## INSTRUCTIONS FOR THE TASK
Count the lines in the rows below that contain the string "value", treating uppercase and lowercase as different. Reply with only the number.

## RECORDS PROVIDED
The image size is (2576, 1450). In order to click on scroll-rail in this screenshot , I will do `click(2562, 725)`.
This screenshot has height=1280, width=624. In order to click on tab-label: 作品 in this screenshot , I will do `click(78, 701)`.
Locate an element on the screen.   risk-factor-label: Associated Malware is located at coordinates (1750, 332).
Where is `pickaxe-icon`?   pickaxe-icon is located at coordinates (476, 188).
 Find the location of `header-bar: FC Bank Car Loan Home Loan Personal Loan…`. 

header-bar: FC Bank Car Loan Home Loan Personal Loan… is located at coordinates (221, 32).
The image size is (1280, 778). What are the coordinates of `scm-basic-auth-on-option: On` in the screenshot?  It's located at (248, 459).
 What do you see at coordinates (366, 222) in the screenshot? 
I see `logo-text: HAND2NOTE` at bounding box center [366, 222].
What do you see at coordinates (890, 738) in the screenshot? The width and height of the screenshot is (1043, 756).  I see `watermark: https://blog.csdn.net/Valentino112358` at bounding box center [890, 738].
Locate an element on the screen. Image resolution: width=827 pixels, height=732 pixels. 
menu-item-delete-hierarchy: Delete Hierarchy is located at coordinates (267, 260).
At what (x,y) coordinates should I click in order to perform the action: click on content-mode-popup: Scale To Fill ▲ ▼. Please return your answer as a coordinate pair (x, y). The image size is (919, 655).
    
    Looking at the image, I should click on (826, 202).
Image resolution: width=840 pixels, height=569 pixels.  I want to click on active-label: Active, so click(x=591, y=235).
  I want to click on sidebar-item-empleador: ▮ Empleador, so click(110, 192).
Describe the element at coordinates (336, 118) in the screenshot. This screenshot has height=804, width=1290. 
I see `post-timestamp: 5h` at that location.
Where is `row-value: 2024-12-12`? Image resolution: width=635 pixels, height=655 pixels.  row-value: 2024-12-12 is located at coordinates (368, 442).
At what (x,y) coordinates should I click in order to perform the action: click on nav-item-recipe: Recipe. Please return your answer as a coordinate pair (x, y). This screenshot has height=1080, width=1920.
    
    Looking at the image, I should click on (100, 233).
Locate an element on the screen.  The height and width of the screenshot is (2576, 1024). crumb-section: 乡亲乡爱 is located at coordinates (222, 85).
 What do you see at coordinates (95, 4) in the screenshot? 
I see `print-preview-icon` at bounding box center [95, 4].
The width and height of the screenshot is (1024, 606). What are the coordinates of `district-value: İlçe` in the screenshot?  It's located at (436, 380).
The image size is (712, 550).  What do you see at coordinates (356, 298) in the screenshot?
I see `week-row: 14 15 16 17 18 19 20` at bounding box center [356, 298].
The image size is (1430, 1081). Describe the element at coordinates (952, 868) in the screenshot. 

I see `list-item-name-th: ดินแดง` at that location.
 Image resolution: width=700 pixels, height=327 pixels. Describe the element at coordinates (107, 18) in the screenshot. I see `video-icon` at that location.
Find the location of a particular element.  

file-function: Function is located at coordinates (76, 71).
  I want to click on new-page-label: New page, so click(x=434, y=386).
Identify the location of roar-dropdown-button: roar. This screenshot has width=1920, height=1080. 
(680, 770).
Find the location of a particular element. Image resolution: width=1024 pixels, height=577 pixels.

## EXPECTED ANSWER
2